WORK REQUEST >> Replicate the data exactly, every line included.

<<<<

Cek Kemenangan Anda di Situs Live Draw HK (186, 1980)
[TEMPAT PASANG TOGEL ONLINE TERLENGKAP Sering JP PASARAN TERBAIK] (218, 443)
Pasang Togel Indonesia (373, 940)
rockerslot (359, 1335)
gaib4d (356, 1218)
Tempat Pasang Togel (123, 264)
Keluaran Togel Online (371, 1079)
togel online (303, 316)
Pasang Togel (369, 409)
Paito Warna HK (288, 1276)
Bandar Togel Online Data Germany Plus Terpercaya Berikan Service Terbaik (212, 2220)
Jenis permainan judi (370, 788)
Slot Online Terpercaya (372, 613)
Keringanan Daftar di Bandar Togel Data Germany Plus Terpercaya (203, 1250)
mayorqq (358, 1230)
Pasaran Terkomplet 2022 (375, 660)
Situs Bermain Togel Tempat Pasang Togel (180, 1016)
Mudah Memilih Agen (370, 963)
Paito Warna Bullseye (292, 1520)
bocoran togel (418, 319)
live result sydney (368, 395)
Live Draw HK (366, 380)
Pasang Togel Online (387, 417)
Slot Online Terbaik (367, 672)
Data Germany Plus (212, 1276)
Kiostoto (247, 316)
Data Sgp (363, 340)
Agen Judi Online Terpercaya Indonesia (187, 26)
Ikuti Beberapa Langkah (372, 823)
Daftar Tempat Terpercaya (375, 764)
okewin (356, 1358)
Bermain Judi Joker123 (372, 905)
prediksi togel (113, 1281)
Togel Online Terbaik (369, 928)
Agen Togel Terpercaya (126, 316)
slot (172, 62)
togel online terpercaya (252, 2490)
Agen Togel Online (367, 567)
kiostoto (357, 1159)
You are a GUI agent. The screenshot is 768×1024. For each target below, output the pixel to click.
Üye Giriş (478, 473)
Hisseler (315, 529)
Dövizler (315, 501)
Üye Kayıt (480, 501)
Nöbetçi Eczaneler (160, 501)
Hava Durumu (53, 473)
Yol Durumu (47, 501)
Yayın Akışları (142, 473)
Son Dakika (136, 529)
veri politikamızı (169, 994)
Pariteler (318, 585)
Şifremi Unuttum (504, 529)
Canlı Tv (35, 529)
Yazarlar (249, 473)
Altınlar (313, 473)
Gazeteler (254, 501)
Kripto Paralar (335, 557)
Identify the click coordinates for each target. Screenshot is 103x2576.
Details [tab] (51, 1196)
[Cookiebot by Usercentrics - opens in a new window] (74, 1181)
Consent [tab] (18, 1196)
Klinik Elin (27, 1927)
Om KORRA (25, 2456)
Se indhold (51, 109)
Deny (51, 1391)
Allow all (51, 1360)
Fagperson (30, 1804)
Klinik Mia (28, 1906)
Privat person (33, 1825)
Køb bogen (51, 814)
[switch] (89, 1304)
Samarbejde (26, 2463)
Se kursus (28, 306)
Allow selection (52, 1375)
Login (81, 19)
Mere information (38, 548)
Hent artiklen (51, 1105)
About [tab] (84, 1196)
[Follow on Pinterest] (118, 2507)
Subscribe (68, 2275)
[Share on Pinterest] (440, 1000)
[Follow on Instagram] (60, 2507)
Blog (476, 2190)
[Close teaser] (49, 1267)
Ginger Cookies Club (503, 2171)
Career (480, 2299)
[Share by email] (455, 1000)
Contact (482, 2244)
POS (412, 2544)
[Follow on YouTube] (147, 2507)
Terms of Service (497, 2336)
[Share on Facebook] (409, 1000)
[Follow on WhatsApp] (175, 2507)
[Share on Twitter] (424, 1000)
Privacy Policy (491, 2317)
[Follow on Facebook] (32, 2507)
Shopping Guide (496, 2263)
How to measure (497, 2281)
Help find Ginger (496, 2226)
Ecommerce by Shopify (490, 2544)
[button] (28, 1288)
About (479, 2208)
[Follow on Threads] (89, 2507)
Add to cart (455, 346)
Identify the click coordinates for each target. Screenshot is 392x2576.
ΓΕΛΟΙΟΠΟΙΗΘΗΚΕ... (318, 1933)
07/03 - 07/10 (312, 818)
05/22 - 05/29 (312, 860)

>>>>

REPLY TO THE TASK >>
Cek Kemenangan Anda di Situs Live Draw HK (186, 1980)
[TEMPAT PASANG TOGEL ONLINE TERLENGKAP Sering JP PASARAN TERBAIK] (218, 443)
Pasang Togel Indonesia (373, 940)
rockerslot (359, 1335)
gaib4d (356, 1218)
Tempat Pasang Togel (123, 264)
Keluaran Togel Online (371, 1079)
togel online (303, 316)
Pasang Togel (369, 409)
Paito Warna HK (288, 1276)
Bandar Togel Online Data Germany Plus Terpercaya Berikan Service Terbaik (212, 2220)
Jenis permainan judi (370, 788)
Slot Online Terpercaya (372, 613)
Keringanan Daftar di Bandar Togel Data Germany Plus Terpercaya (203, 1250)
mayorqq (358, 1230)
Pasaran Terkomplet 2022 (375, 660)
Situs Bermain Togel Tempat Pasang Togel (180, 1016)
Mudah Memilih Agen (370, 963)
Paito Warna Bullseye (292, 1520)
bocoran togel (418, 319)
live result sydney (368, 395)
Live Draw HK (366, 380)
Pasang Togel Online (387, 417)
Slot Online Terbaik (367, 672)
Data Germany Plus (212, 1276)
Kiostoto (247, 316)
Data Sgp (363, 340)
Agen Judi Online Terpercaya Indonesia (187, 26)
Ikuti Beberapa Langkah (372, 823)
Daftar Tempat Terpercaya (375, 764)
okewin (356, 1358)
Bermain Judi Joker123 (372, 905)
prediksi togel (113, 1281)
Togel Online Terbaik (369, 928)
Agen Togel Terpercaya (126, 316)
slot (172, 62)
togel online terpercaya (252, 2490)
Agen Togel Online (367, 567)
kiostoto (357, 1159)
You are a GUI agent. The screenshot is 768×1024. For each target below, output the pixel to click.
Üye Giriş (478, 473)
Hisseler (315, 529)
Dövizler (315, 501)
Üye Kayıt (480, 501)
Nöbetçi Eczaneler (160, 501)
Hava Durumu (53, 473)
Yol Durumu (47, 501)
Yayın Akışları (142, 473)
Son Dakika (136, 529)
veri politikamızı (169, 994)
Pariteler (318, 585)
Şifremi Unuttum (504, 529)
Canlı Tv (35, 529)
Yazarlar (249, 473)
Altınlar (313, 473)
Gazeteler (254, 501)
Kripto Paralar (335, 557)
Identify the click coordinates for each target. Screenshot is 103x2576.
Details [tab] (51, 1196)
[Cookiebot by Usercentrics - opens in a new window] (74, 1181)
Consent [tab] (18, 1196)
Klinik Elin (27, 1927)
Om KORRA (25, 2456)
Se indhold (51, 109)
Deny (51, 1391)
Allow all (51, 1360)
Fagperson (30, 1804)
Klinik Mia (28, 1906)
Privat person (33, 1825)
Køb bogen (51, 814)
[switch] (89, 1304)
Samarbejde (26, 2463)
Se kursus (28, 306)
Allow selection (52, 1375)
Login (81, 19)
Mere information (38, 548)
Hent artiklen (51, 1105)
About [tab] (84, 1196)
[Follow on Pinterest] (118, 2507)
Subscribe (68, 2275)
[Share on Pinterest] (440, 1000)
[Follow on Instagram] (60, 2507)
Blog (476, 2190)
[Close teaser] (49, 1267)
Ginger Cookies Club (503, 2171)
Career (480, 2299)
[Share by email] (455, 1000)
Contact (482, 2244)
POS (412, 2544)
[Follow on YouTube] (147, 2507)
Terms of Service (497, 2336)
[Share on Facebook] (409, 1000)
[Follow on WhatsApp] (175, 2507)
[Share on Twitter] (424, 1000)
Privacy Policy (491, 2317)
[Follow on Facebook] (32, 2507)
Shopping Guide (496, 2263)
How to measure (497, 2281)
Help find Ginger (496, 2226)
Ecommerce by Shopify (490, 2544)
[button] (28, 1288)
About (479, 2208)
[Follow on Threads] (89, 2507)
Add to cart (455, 346)
Identify the click coordinates for each target. Screenshot is 392x2576.
ΓΕΛΟΙΟΠΟΙΗΘΗΚΕ... (318, 1933)
07/03 - 07/10 (312, 818)
05/22 - 05/29 (312, 860)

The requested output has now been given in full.